Enforcement measures. SFG involved the standard parties to a commercial loan enforcement action: a lender (the plaintiff), and a borrower and guarantors (the defendants). The loan was for $1,020,000, and the collateral was an aircraft. Upon the loan default, the lender filed a lawsuit based upon the promissory note and security agreement. While the suit was pending (before judgment), the lender repossessed the aircraft. Later, the lender filed a motion for summary judgment seeking the entire amount of the debt. The SFG opinion dealt with the borrower/guarantors’ objection to the motion.
Parallel tracks fine. The UCC, which governed the lender’s remedies, did not require the lender to choose between two remedies of money judgment and repossession. The lender was “well within its authority to pursue a judgment against [borrower and guarantors] for the default while simultaneously repossessing the aircraft.” Ind. Code § 26-1-9.1-601 states that, after a debtor defaults, a secured party may “reduce a claim to judgment, foreclose, or otherwise enforce the claim.” The secured party’s rights are “cumulative and may be exercised simultaneously.” (But be sure to check your security agreement for self-help and repossession rights and/or limitations.)
Double recovery? Theoretically, the pursuit of multiple remedies could give rise to the recovery of more than the original debt. However, SFG reminds us that the “check on a plaintiff’s right to pursue multiple remedies . . . is the requirement that a plaintiff proceed in a commercially reasonable manner and apply the proceeds of the disposition to the amount owed by the defendant.” See I.C. § 26-1-9.1-608 through 610. This means, among other things, that the lender in SFG must later account to the defendants for any proceeds of the sale of the aircraft.

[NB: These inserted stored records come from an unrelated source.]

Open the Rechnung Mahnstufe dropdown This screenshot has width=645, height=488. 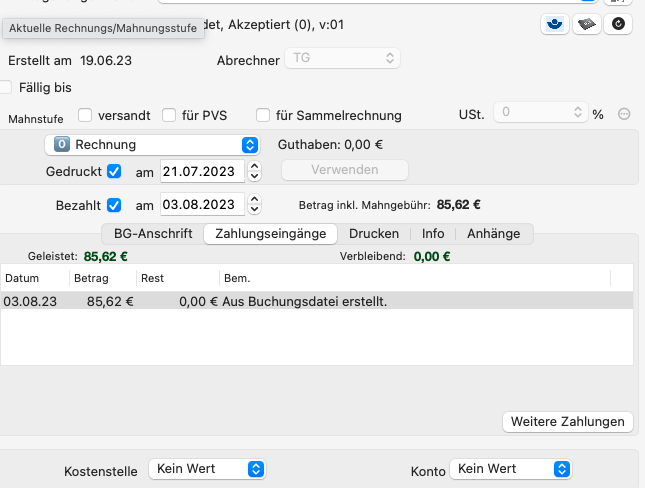point(152,145)
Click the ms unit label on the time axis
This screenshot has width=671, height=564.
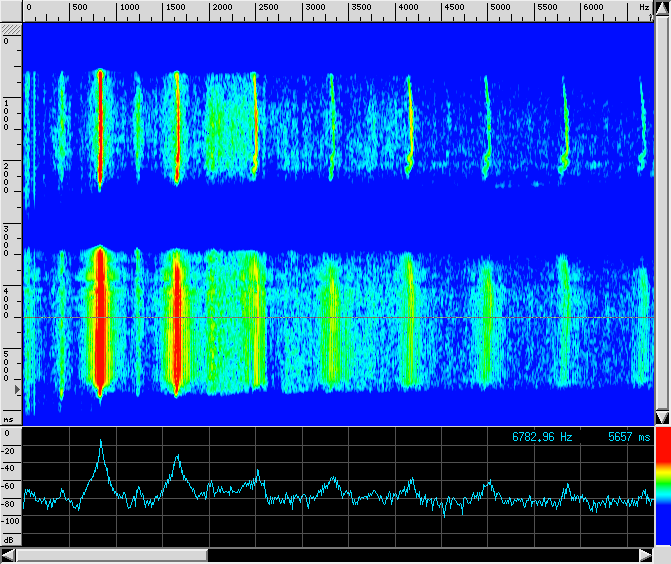(9, 420)
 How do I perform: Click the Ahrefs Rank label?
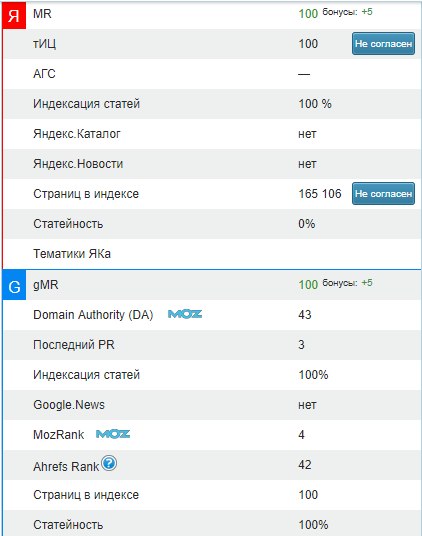tap(66, 467)
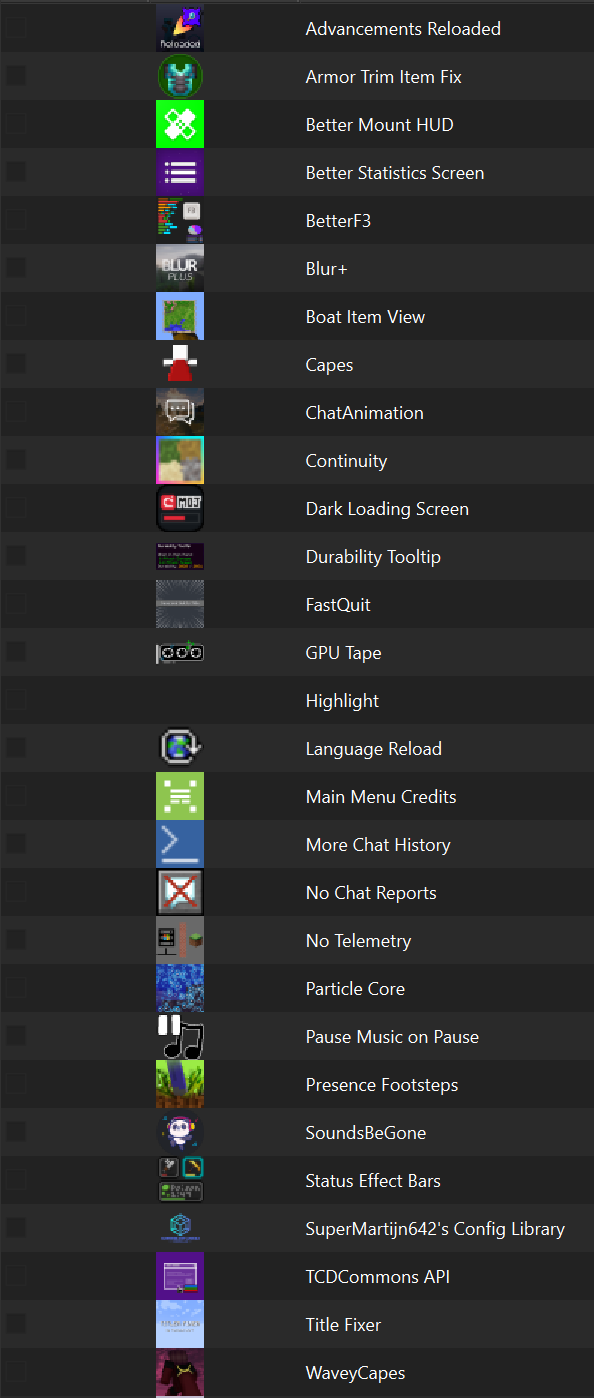Click the Dark Loading Screen label
This screenshot has width=594, height=1398.
coord(387,509)
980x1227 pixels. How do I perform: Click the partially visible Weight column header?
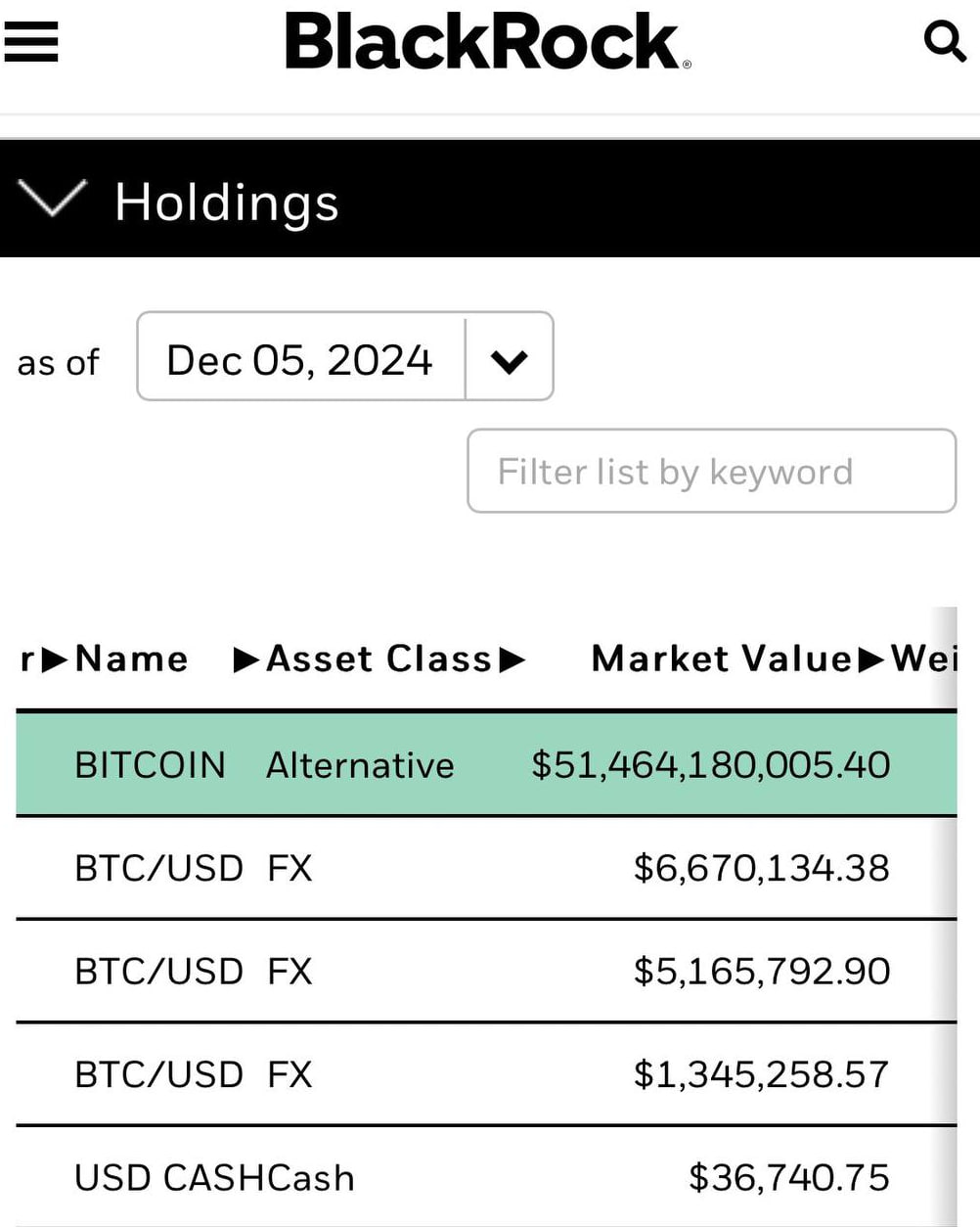pyautogui.click(x=923, y=659)
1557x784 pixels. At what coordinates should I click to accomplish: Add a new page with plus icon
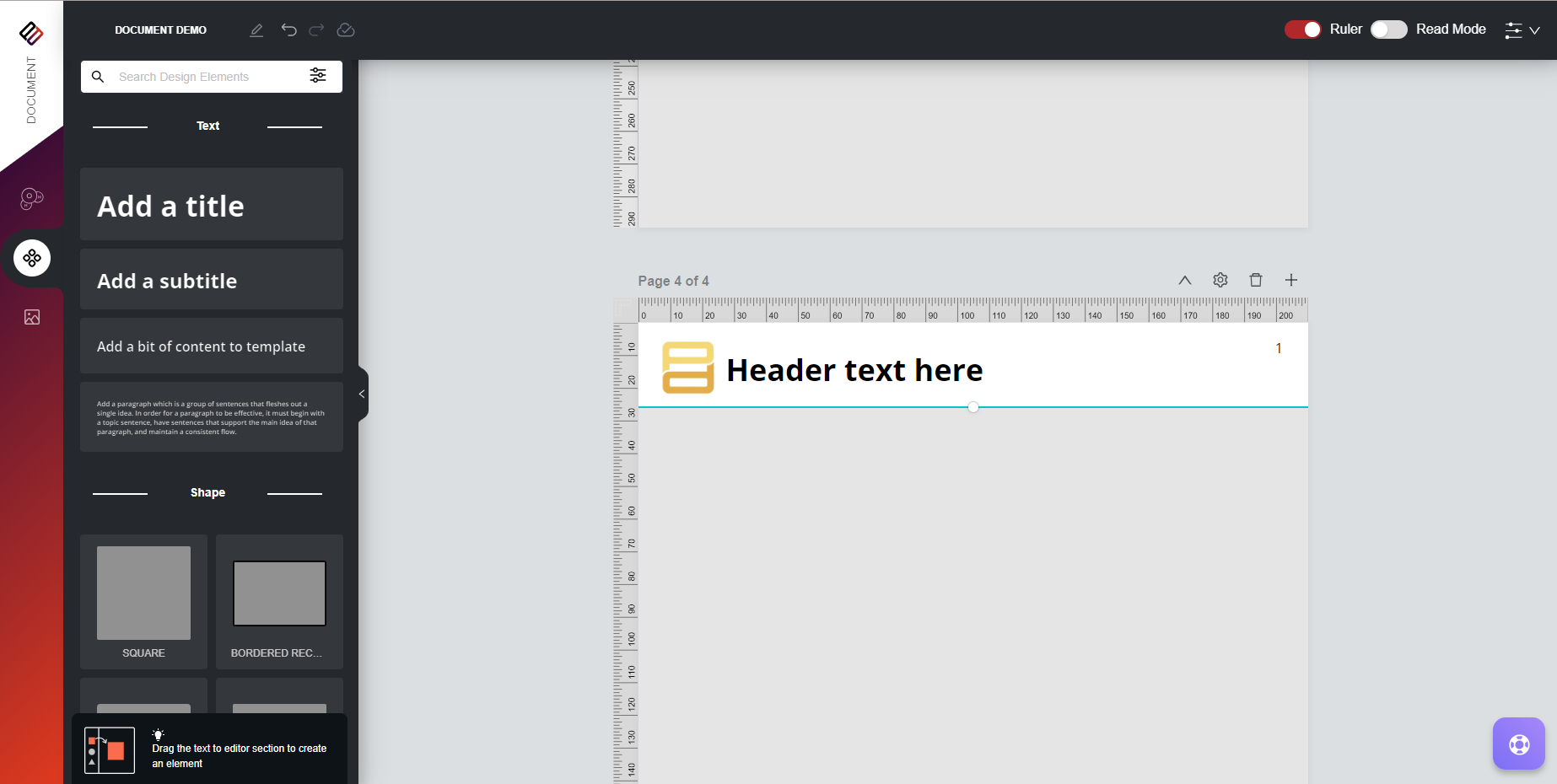pos(1291,280)
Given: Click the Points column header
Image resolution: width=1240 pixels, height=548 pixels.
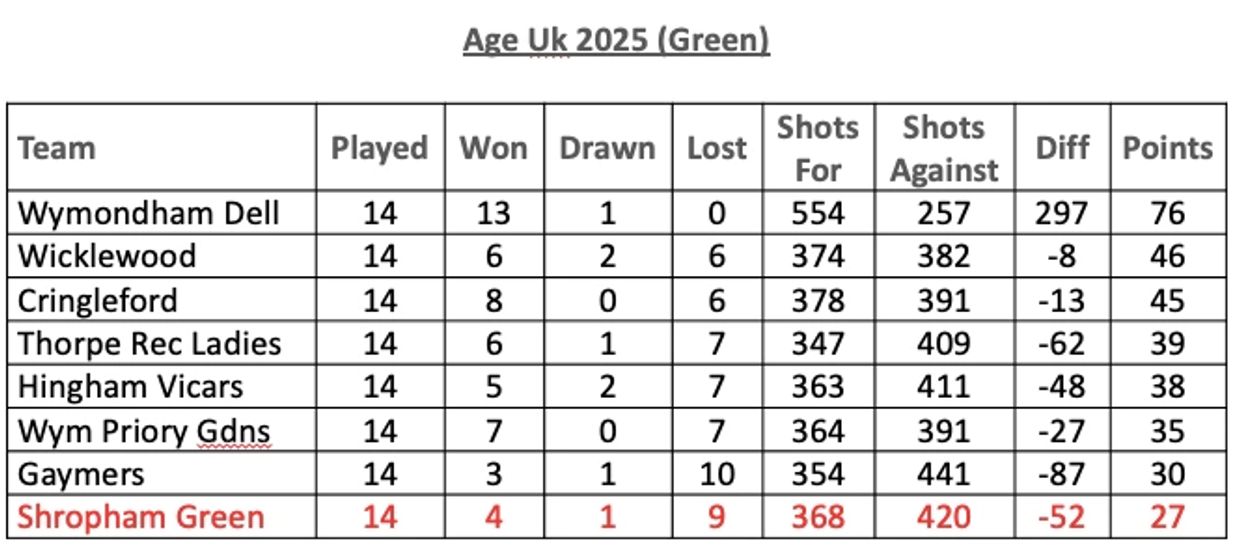Looking at the screenshot, I should [x=1167, y=148].
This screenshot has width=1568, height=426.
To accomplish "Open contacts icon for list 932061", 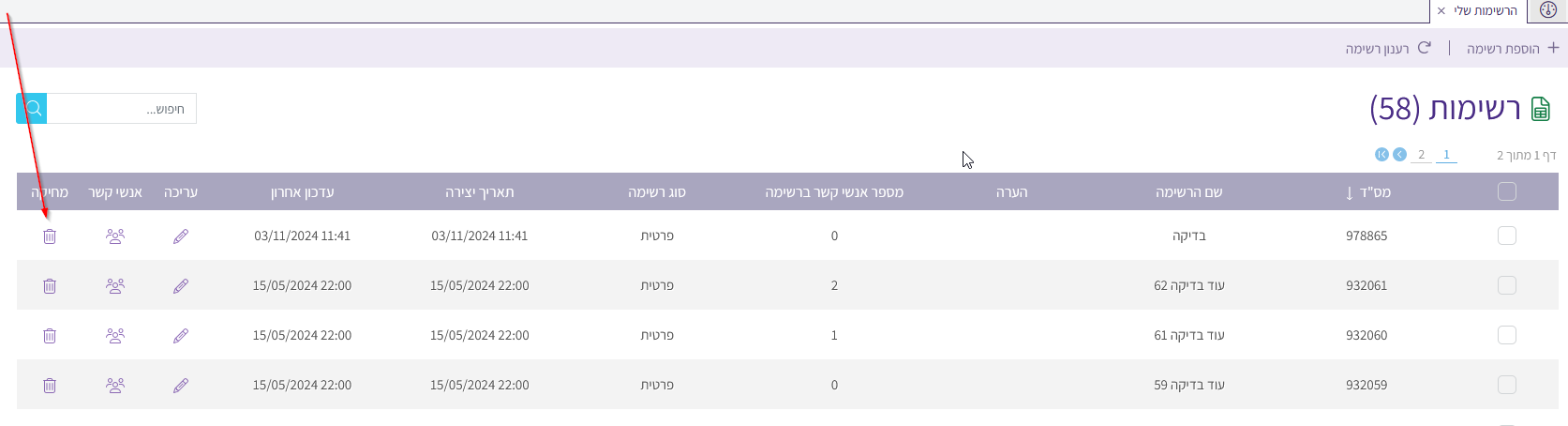I will (x=115, y=286).
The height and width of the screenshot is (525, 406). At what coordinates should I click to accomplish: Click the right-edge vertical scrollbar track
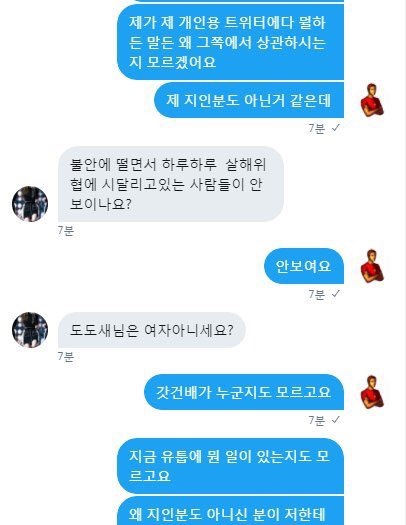405,262
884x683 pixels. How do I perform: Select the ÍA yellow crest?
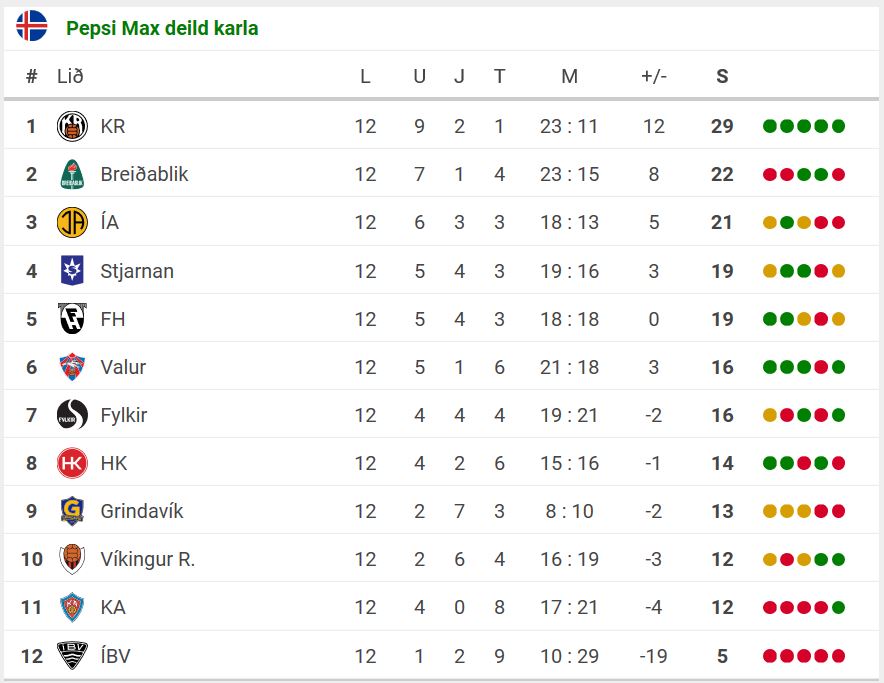click(x=72, y=222)
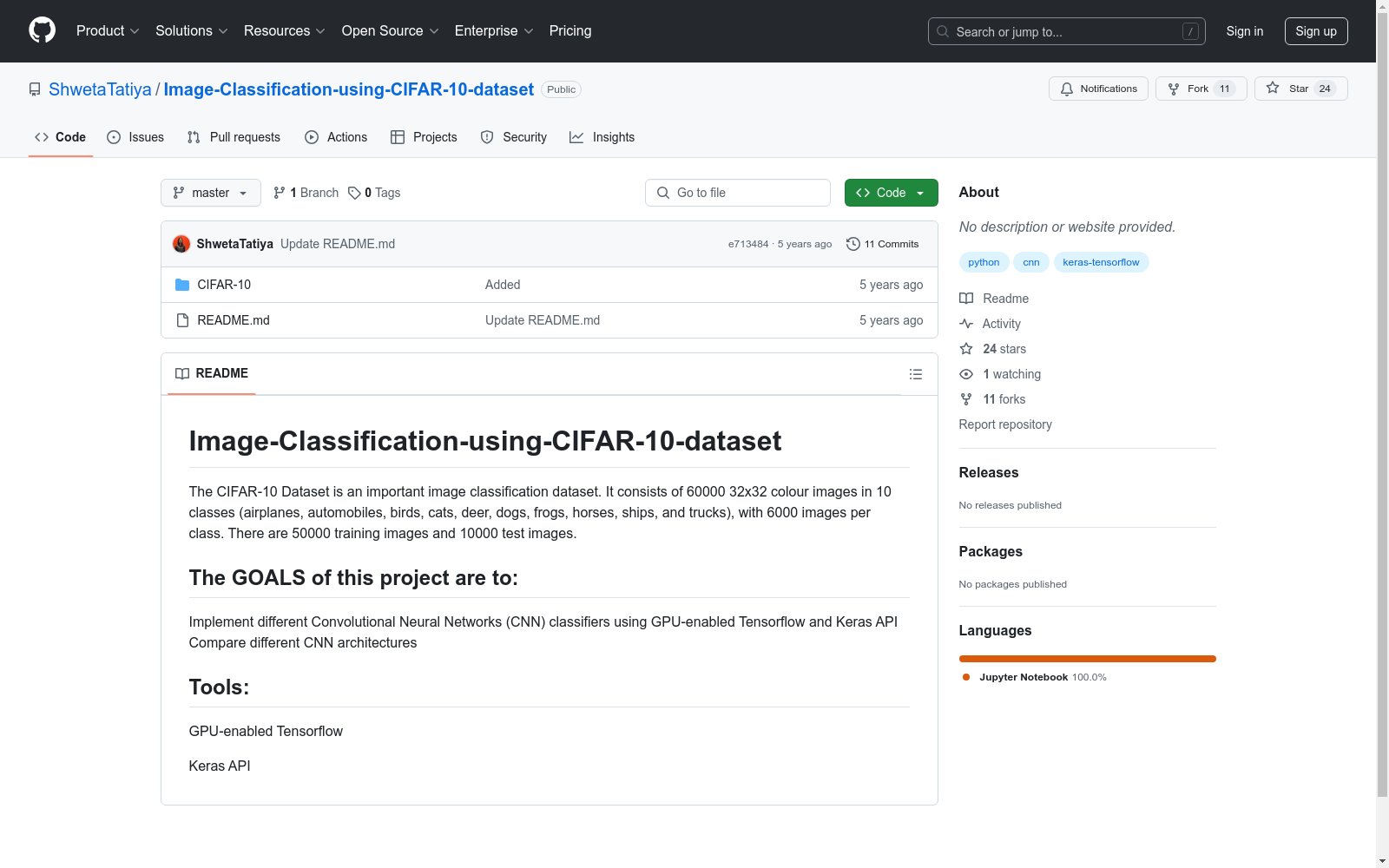Expand the Product menu
The image size is (1389, 868).
[108, 31]
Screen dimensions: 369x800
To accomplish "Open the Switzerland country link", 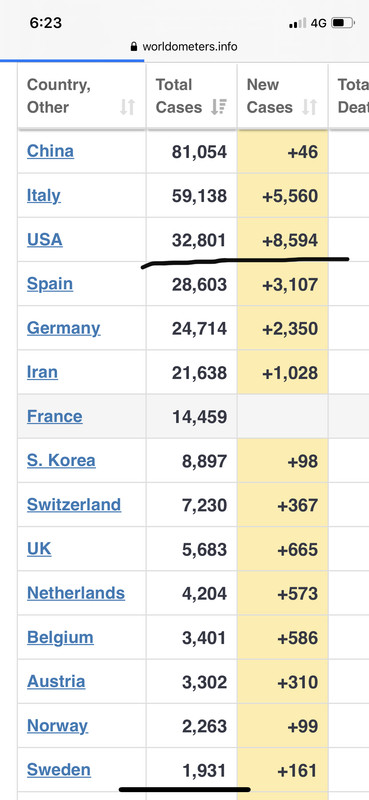I will point(74,505).
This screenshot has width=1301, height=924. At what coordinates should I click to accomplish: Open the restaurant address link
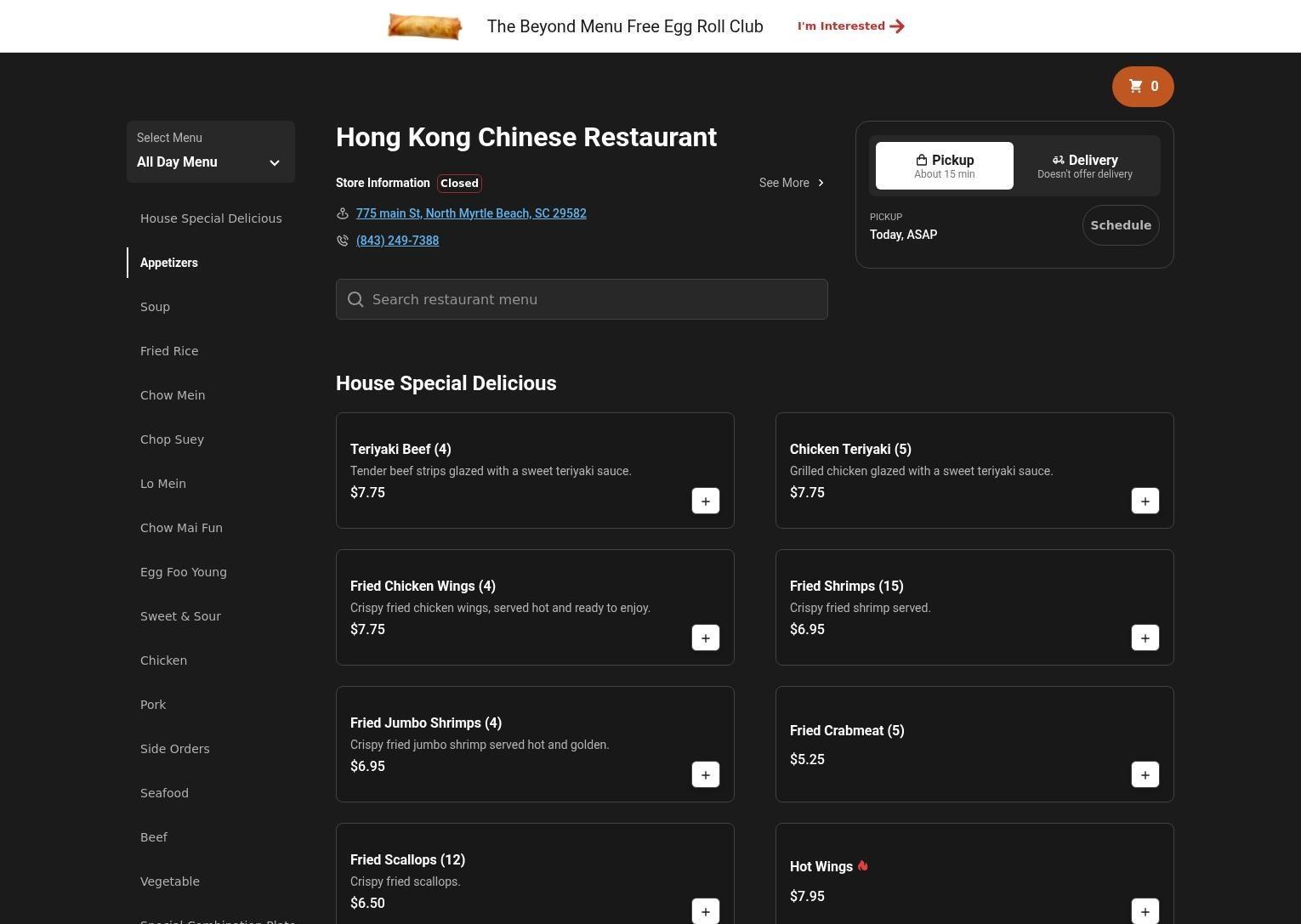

Short sale lost. While the motion for summary judgment was pending, a “short sale” offer for the aircraft surfaced that would have netted $570,000 to the lender. The defendants conceded that the aircraft was worth more but were inclined to move forward anyway, assuming the lender committed to structure a settlement for the payment of the remaining balance (the deficiency). For a variety of reasons, the lender allegedly failed to “seal the deal,” so the sale never occurred. The defendants claimed that, to their detriment, the lender failed to act in a commercially reasonably manner. The defendants contended that any judgment amount should therefore be reduced by $570,000.
Commercially reasonable? Judge Simon devoted a substantial portion of his opinion to a discussion of whether the contemplated short sale was “commercially reasonable” or whether the lender’s alleged failure to agree to the short sale was “commercially reasonable.” In the end, Judge Simon overruled the defendants’ objection to the motion for summary judgment on the grounds that issues of commercial reasonableness were not ripe for adjudication.
If [lender] fails to conduct its sale of the plane in a commercially reasonable manner, [borrower or guarantors] may then bring an action to recoup any loss. In the meantime, because [borrower and guarantors] concede liability and the amount of damages under the agreements, summary judgment in this action is proper.
Short sale not mandated. The defendants’ only chance of making any hay out of the lost short sale in SFG will be if, post-judgment, the lender fails to liquidate the aircraft for more than $570,000.00. Conceivably, the defendants in SFG could then pursue a claim against the lender to recover the difference - by establishing that the lender failed to act in a commercially reasonable manner for not accepting the prior short sale. Even then, however, there would be a multitude of factors that will go into the validity of such a claim, including an examination of the proposed short sale terms and conditions as compared to those of the subsequent liquidation sale. Under the circumstances in SFG, the creditor was not initially compelled to accept the short sale.